February 27, 1986|PAUL DEAN | Times Staff Writer

Year by year, the old soldiers of aviation are fading away.

Of 596 men and women who seven decades ago qualified for an air corps that would call itself the Early Birds of Aviation Inc., only 19 survive.

Henri Fabre, pilot of the world's first seaplane in 1910, died in France last year at the age of 101. That leaves Sir Thomas Sopwith, 98--near-immortal for having outlived his fighter planes and all the World War I aces they created--as the oldest member of the association and the breed.

Forrest Wysong of Laguna Hills is 92 and knows he will be the Early Birds' last president before the office must be assumed by an associate member, a son or daughter, widow or grandchild of a pioneer. At a Baltimore gathering in 1980, only eight original members attended. In Los Angeles last year, the number was less.

Meeting in Seattle

Who knows how many there will be for September's 58th annual reunion in Seattle? One thing, however, is known. The day will come when an associate will rise and move: "That whereas all qualified members of an aeronautical organization formed by those who flew solo before Dec. 17, 1916, have now taken their final flights, it is proposed. . . ."

"And that's when you become a historical group," secretary Jo Lees Cooper said. "That's when we become the Early Birds Historical Society."

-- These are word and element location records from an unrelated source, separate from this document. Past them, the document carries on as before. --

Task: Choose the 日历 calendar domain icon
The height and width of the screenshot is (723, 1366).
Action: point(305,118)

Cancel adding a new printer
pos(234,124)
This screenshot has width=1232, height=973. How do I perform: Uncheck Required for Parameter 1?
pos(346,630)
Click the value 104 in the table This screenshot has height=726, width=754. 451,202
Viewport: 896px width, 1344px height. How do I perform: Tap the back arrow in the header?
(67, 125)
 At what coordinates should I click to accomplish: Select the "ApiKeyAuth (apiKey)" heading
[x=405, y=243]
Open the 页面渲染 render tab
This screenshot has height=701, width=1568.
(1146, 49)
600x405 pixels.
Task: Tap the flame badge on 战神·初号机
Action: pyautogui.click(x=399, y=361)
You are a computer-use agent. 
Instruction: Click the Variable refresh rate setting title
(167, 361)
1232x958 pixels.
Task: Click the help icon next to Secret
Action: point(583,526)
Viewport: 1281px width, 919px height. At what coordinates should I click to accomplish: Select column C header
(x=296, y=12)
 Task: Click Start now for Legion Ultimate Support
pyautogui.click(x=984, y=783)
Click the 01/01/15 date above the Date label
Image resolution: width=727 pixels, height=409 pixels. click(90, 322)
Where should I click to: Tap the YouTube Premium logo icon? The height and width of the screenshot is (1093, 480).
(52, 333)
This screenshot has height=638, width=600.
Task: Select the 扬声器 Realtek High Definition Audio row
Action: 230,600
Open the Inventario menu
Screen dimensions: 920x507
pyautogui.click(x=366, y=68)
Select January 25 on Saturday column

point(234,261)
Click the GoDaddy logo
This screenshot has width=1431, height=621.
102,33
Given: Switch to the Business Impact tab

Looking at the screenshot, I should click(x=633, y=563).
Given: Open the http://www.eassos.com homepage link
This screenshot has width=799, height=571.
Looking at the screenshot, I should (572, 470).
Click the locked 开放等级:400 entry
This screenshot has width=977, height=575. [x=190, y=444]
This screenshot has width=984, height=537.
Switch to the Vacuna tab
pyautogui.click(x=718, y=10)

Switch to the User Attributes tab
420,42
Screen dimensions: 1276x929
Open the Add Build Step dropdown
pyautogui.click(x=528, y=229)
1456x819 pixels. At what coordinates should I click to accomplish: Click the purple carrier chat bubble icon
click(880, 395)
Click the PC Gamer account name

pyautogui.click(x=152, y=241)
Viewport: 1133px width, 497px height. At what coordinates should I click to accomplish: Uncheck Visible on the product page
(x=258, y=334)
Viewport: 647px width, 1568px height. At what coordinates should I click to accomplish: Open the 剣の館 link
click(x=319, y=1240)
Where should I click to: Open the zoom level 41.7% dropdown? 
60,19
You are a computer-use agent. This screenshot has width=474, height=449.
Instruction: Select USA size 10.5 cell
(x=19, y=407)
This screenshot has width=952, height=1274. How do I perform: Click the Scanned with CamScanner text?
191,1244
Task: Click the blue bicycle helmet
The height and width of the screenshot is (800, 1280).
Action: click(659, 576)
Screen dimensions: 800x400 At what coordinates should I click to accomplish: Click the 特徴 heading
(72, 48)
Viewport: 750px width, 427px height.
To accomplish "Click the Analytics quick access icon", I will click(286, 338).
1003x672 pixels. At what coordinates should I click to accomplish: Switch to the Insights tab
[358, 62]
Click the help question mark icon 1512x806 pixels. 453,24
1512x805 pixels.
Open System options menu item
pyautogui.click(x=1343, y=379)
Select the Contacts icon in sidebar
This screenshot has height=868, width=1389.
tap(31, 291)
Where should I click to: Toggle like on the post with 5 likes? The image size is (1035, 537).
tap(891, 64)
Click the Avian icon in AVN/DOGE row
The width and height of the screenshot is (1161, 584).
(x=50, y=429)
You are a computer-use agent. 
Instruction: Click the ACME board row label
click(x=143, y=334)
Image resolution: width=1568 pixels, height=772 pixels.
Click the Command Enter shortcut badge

Cooper, of Pasadena, is a perfect affiliate, one of 147 associates keeping the group alive. Her late father was Early Bird Walter Lees. Not a household name, perhaps. But he did teach Billy Mitchell how to fly. Now his daughter is making sure that men such as Walter Lees don't become forgotten forerunners, that their histories are written and taped before it's too late, that their reunions are publicized--and that as many of those 19 old-timers as possible attend the final gatherings.

Ironically, Cooper noted that a number don't attend reunions because of the expense of commercial flights. She gets crusty at the implication. "Yet these (Early Birds) are the people who put 'em (airlines) in business. Without these guys, we'd all be traveling by train."

True. The earliest Early Birds were a worldwide brotherhood of men whose names became companies and endowed airplanes. Glenn Curtiss. Glenn Martin. Allan Lockheed.

Some are better known for their feats: Cal Rodgers in 1910 was the first man to fly across the United States, even if his Wright biplane did take 49 days. Louis Bleriot made the first aerial crossing of the English Channel in 1909. Igor Sikorsky in 1939 designed and later built and flew the world's first helicopter.

But maybe there's a greater tribute to the antiquity of the Early Birds in recalling the fliers who were never considered for membership: Charles Lindbergh (first flight: 1922), Wiley Post (1925), Amelia Earhart (1921), Chuck Yeager (1942), Jimmy Doolittle (1917) and Eddie Rickenbacker (1917).

Early Birds must have gone aloft alone by airplane, balloon, glider, or airship before Dec. 17, 1916.

That deadline commemorates the 13th anniversary of the Wright brothers' first powered flight. More important, it predates the United States' entry into World War I by four months.

Military Trains Pilots

And that, sniffed Early Bird organizers, marks the moment when the gentlemanly standing and dare-devilment of aviation became somewhat tainted by the wholesale training of airmen by the military.

So, in 1928, over a happy dinner that involved pilots and aviation writers attending a flight exposition in Chicago, the Early Birds were formed. Membership sprawled worldwide among men and women who had shared a single feeling: "With tears streaming through our leaky goggles, trousers slapping against our spindly legs, we experienced the thrill that only we Early Birds were to experience," said one founding father, Russell Holderman. He died in the '60s.

They also held a common purpose: "To get together and shoot the breeze about how great we were," Dr. Paul Garber said. Garber, 86, also is a Ramsey Fellow and historian emeritus at the Smithsonian Institution's National Air and Space Museum. "I'm the oldest thing around here . . . except the mummy on the third floor."

Garber, like so many Early Birds, soloed beneath a wobbly homemade glider. The ribs were barrel staves. Plans were a mental approximation of an existing design. Mother donated the wing fabric, a dressmaker's bolt of red chintz.

On Aug. 15, 1915, he was towed behind a car into the wind and became airborne not too far from what was then an outskirt of Washington. "I must have got about 50 feet high and I easily cleared some 5-feet-tall trees," Garber said.

"I recently pointed out those trees to somebody and told how I glided over them. They are 75 feet tall now . . . at the corner of California Street and Massachusetts Avenue."